Dataset entries
- Opening Delimiter -

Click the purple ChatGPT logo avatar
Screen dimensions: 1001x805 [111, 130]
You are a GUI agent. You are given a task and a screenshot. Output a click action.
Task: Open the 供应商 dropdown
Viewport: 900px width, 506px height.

- Closing Delimiter -

What you will do =>
Write out every entry once more, precisely as it stands.

Result =>
Click the purple ChatGPT logo avatar
Screen dimensions: 1001x805 [111, 130]
You are a GUI agent. You are given a task and a screenshot. Output a click action.
Task: Open the 供应商 dropdown
Viewport: 900px width, 506px height.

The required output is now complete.